╭─ Records shown
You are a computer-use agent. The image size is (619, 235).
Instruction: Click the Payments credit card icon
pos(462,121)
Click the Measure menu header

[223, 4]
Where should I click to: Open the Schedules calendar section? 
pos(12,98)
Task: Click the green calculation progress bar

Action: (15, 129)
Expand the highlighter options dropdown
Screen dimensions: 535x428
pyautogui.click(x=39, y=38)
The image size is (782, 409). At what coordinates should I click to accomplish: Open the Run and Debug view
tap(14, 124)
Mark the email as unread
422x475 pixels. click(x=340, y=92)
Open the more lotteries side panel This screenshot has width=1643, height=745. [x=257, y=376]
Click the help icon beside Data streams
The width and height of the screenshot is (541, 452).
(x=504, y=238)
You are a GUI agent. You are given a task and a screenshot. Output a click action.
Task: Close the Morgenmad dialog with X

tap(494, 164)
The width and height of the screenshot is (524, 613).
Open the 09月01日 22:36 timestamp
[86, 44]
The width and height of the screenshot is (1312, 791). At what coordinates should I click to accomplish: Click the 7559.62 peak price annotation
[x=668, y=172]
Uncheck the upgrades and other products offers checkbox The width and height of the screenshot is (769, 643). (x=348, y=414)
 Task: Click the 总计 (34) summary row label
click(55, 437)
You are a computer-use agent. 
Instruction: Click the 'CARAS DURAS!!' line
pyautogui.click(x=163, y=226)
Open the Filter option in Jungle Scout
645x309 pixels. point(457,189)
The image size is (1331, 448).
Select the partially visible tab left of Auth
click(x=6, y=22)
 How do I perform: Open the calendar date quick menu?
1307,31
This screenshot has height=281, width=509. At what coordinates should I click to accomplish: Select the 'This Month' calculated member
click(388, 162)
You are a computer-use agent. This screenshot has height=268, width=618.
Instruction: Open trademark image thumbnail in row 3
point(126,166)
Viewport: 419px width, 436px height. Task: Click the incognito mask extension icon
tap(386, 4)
╰─
▸ **Your goal**: Search the entries for the string "computer". Copy every line that has it.

▸ **Result below**:
You are a computer-use agent. The image size is (619, 235).
You are a computer-use agent. 
You are a computer-use agent. This screenshot has height=268, width=618.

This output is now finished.